- _Work instructions_:
Reproduce word for word the portion of the shark field marks starting with "Author: (Springer, 1950)" and going on through "no conspicuous markings.".

- _Text block_:

════════════════════

Author: (Springer, 1950)
Field Marks:
A large, deep-benthic grey shark with a long rounded or bluntly pointed snout, prominent anterior nasal flaps, high, triangular, serrated teeth without cusplets in upper jaw, erect narrow-cusped serrated teeth in lower jaw, usually 15/14-15 rows of anteroposterior teeth, a high interdorsal ridge, moderately high first dorsal fin, long, nearly straight pectoral fins, a moderately high second dorsal with a short rear tip and no conspicuous markings.

════════════════════

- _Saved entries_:
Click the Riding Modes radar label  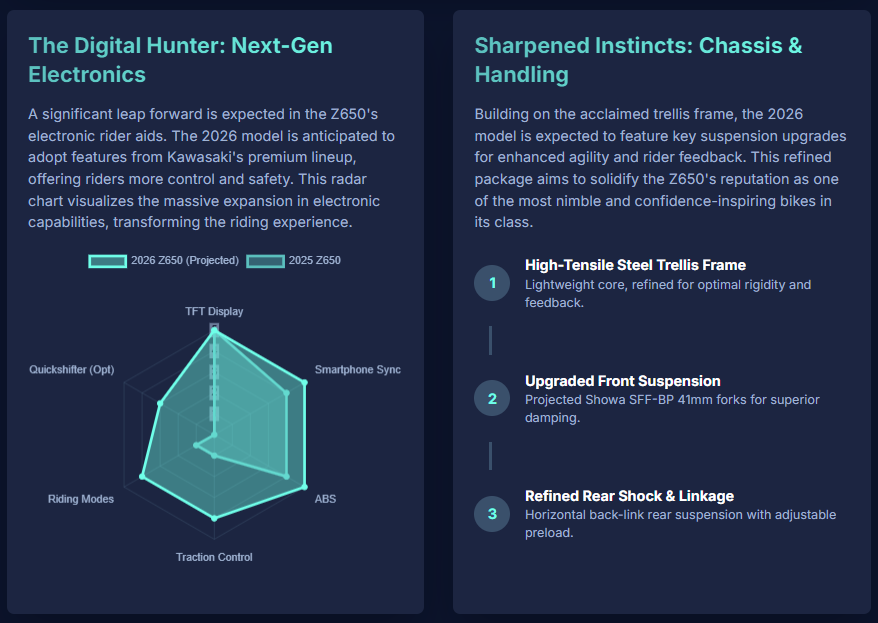pos(81,498)
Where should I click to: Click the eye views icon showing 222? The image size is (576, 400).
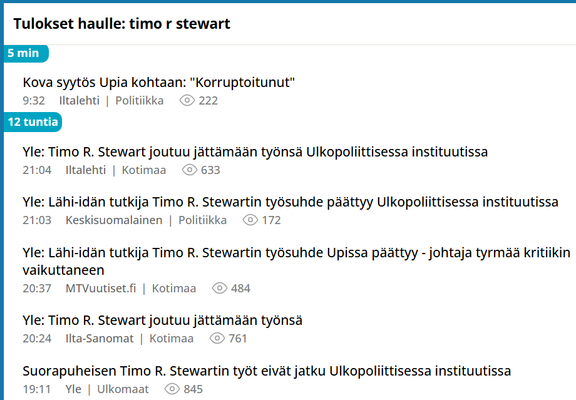click(x=187, y=100)
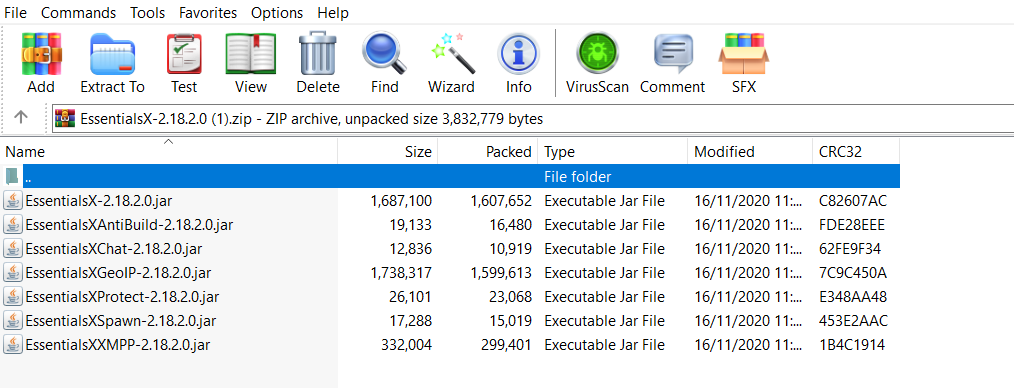Open the Comment tool

point(673,63)
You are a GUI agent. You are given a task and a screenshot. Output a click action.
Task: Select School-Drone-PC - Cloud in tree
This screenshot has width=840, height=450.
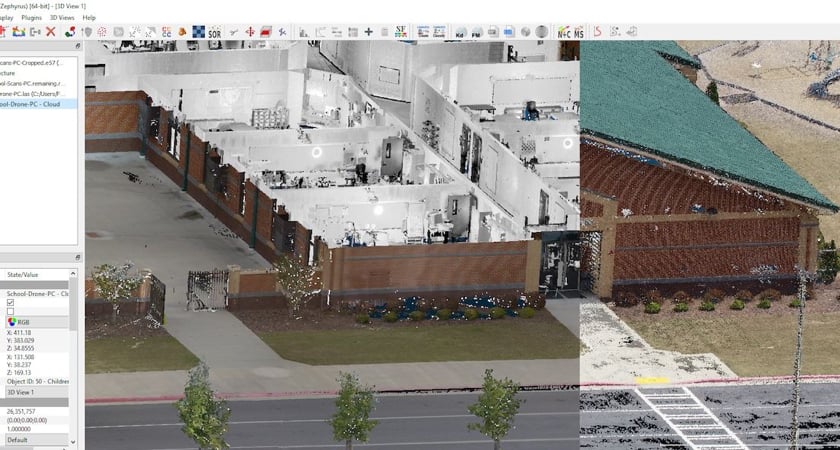(x=38, y=103)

════════════════════

- _Task result_:
Author: (Springer, 1950)
Field Marks:
A large, deep-benthic grey shark with a long rounded or bluntly pointed snout, prominent anterior nasal flaps, high, triangular, serrated teeth without cusplets in upper jaw, erect narrow-cusped serrated teeth in lower jaw, usually 15/14-15 rows of anteroposterior teeth, a high interdorsal ridge, moderately high first dorsal fin, long, nearly straight pectoral fins, a moderately high second dorsal with a short rear tip and no conspicuous markings.